Впервые за много лет гостям и участникам одного из главных кинофестивалей мира, венецианской Мостры, предложили вместо очередного солидного киносмотра увлекательный и экстравагантный аттракцион.

Наталья КРАСИЛЬНИКОВА/PHOTOXPRESSВ самом конкурсе и рядом было много совершенно фантастических, грандиозных сооружений вроде фильмов Цуи Харка «Детектив Ди и тайна призрачного пламени» и «Тринадцати убийц» Такаши Миике. У Миике ловушки и бои на грани казни не только лишены обычной для этого автора придурковатости, но еще и элегантно встроены в классическую модель самурайского фильма. У Цуи Харка сооружена статуя Будды, такая же, как Колосс Родосский в одноименном фильме Серджо Леоне, а в нем лабиринт опасных трюков, эффектных мистификаций, и впечатление такое, будто это Леоне из параллельной вселенной. Не менее эффектно и параллельно конкурсу прошло выступление, впрочем конкурсного, Франсуа Озона. В его «Трофее» Катрин Денев и Жерар Депардье играют пародию на самих себя и необременительную водевильную комедию о великой силе буржуа. Ну вот как если бы в «Вишневом саде» Раневская отменила Париж и приняла управление усадьбой, а после выяснилось бы, что у нее с Лопахиным был юношеский роман, а революции бы не случилось ни в 1905, ни в 1917 году. Или драйвовый, почти совершенный ЗD хоррор братьев Панг «Глаза детей», показанный вне конкурса, мог бы войти в конкурс «Горизонтов» — по широте взгляда на 3D.

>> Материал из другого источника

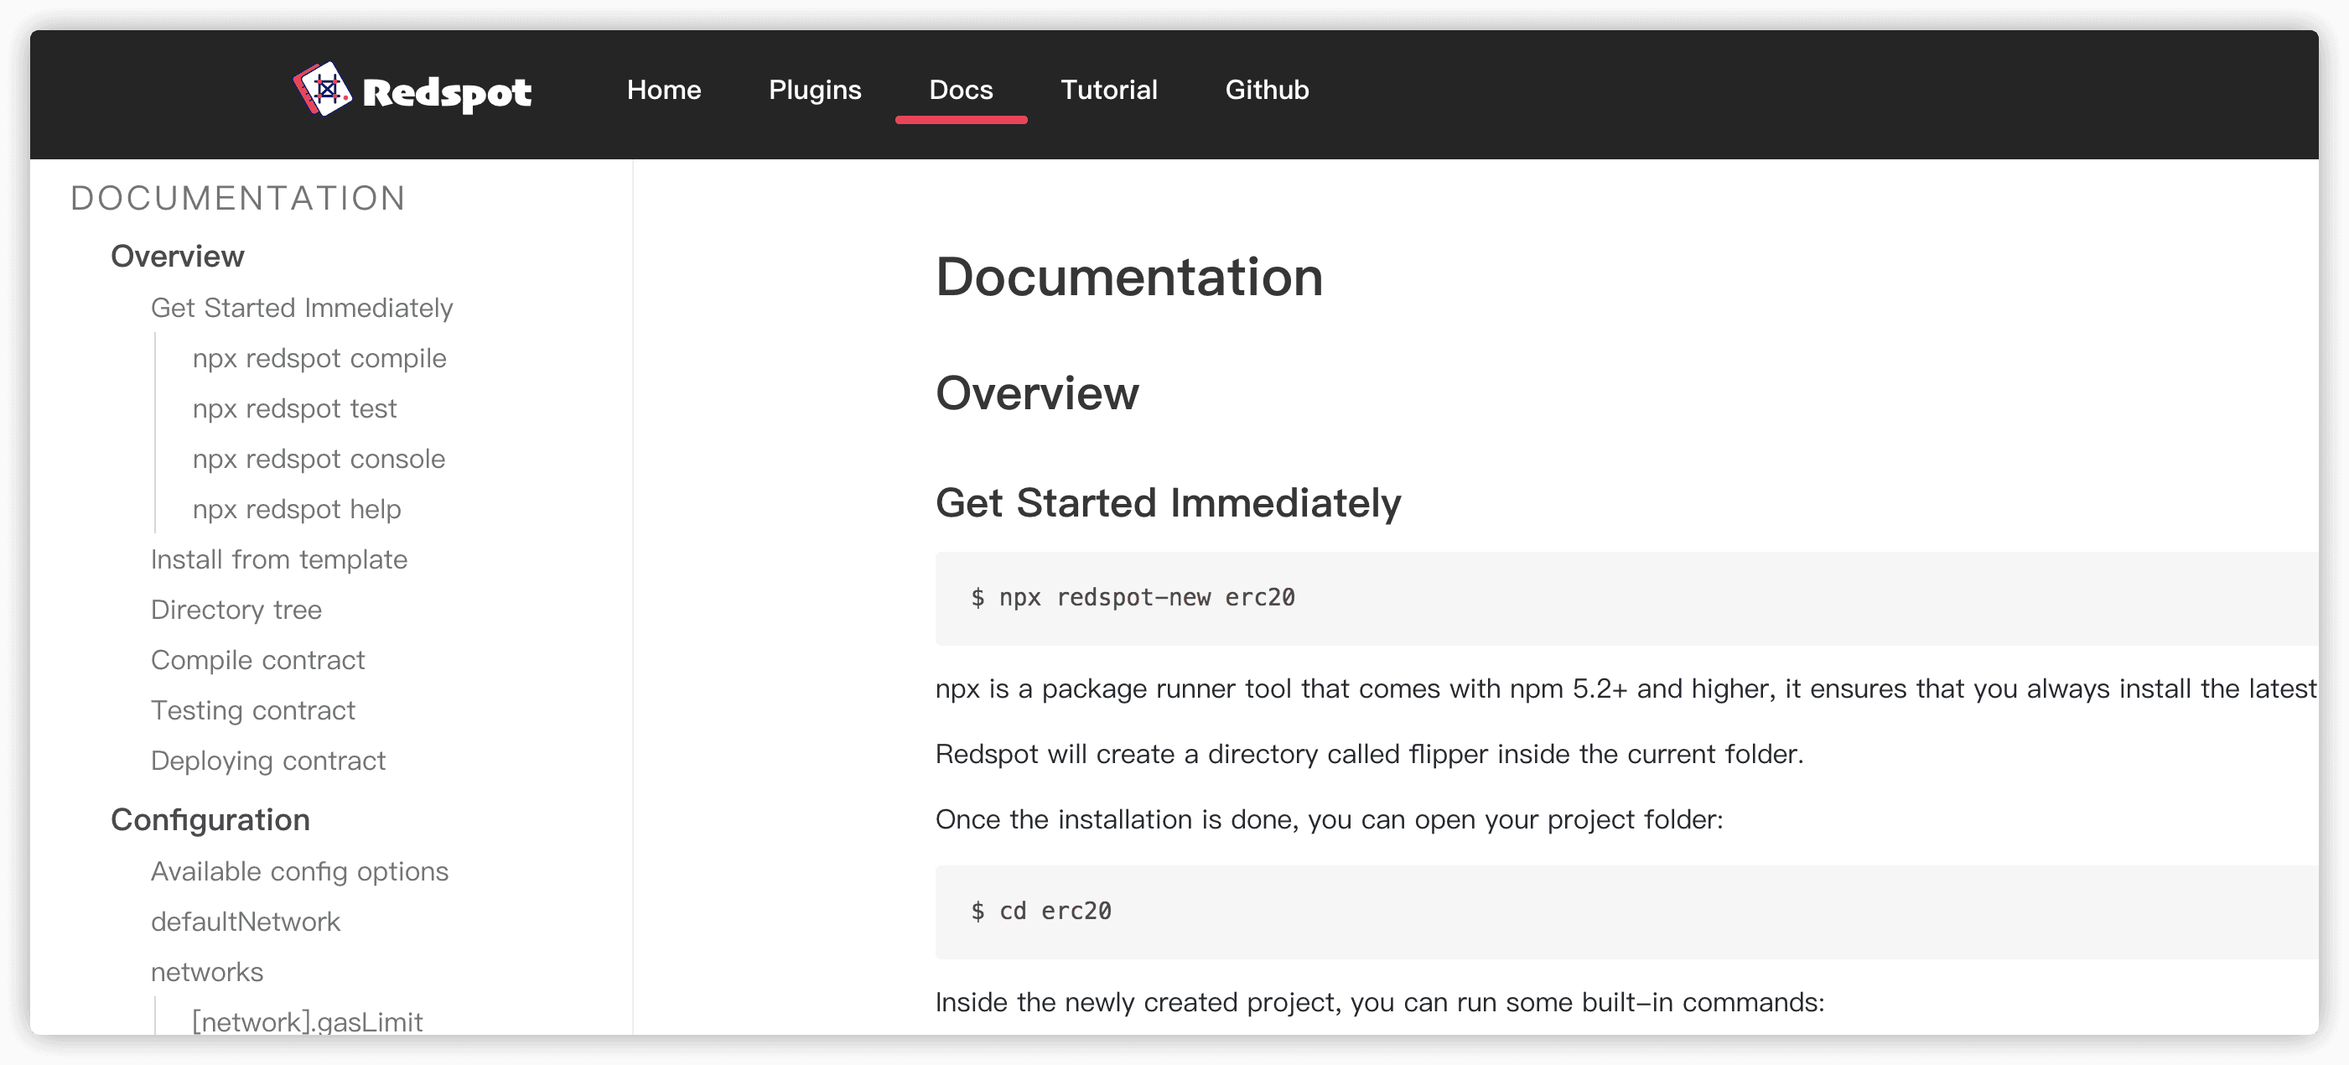
Task: Navigate to npx redspot compile section
Action: coord(319,358)
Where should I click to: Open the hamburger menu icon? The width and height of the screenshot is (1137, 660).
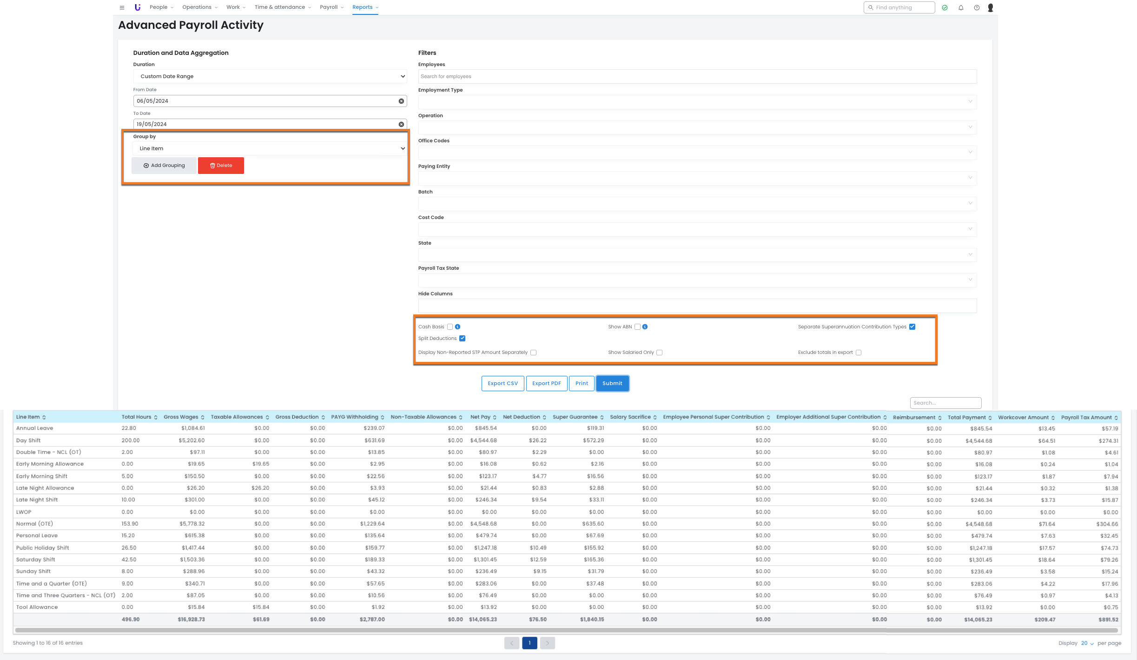pyautogui.click(x=122, y=7)

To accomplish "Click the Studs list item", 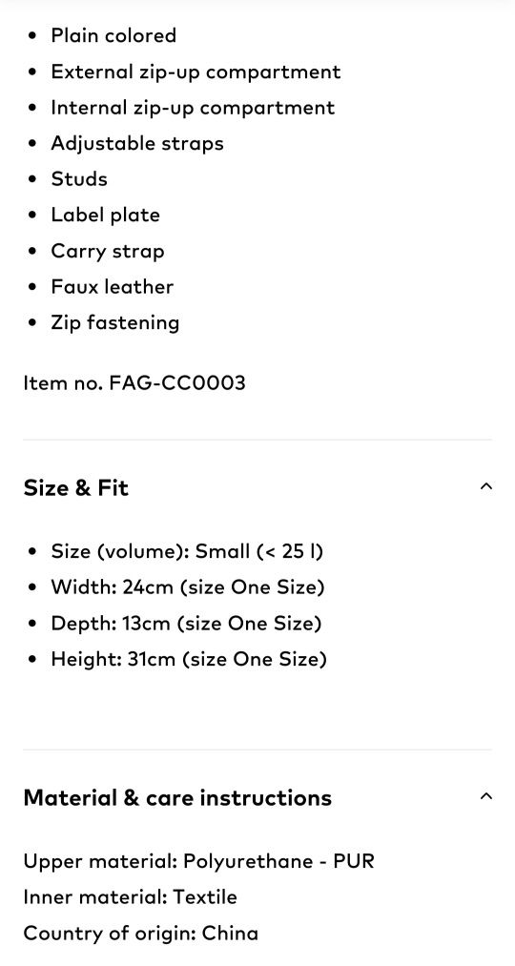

Главным открытием нынешней Мостры называют режиссера из Страны Басков Алекса де ла Иглесиа, автора «Печальной баллады для трубы». Тем временем его основные фильмы, от «Пердиты Дуранго» и «800 пуль» до «Идеального преступления» и «Убийств в Оксфорде», были доступны российскому зрителю по мере поступления на видео, после на DVD, а теперь в большом количестве качаются по торрентам. Кстати, в комментариях к ним разве только ленивые промолчали о близком эстетическом родстве Иглесиа с Тарантино. Призами Венецианского МКФ заслуженно воздали должное весьма интересному, помешанному на картинке и ритме автору, теперь достигшему уровня гениальности, вывели его за пределы жанрового гетто и специализированных фестивалей фантастики и триллеров. До сих пор самой крупной наградой в фильмографии Иглесиа была национальная испанская премия «Гойя» в шести номинациях за ранний «День зверя», за спецэффекты в «800 пулях» и «Сообществе», а также за музыку и монтаж в «Убийствах в Оксфорде».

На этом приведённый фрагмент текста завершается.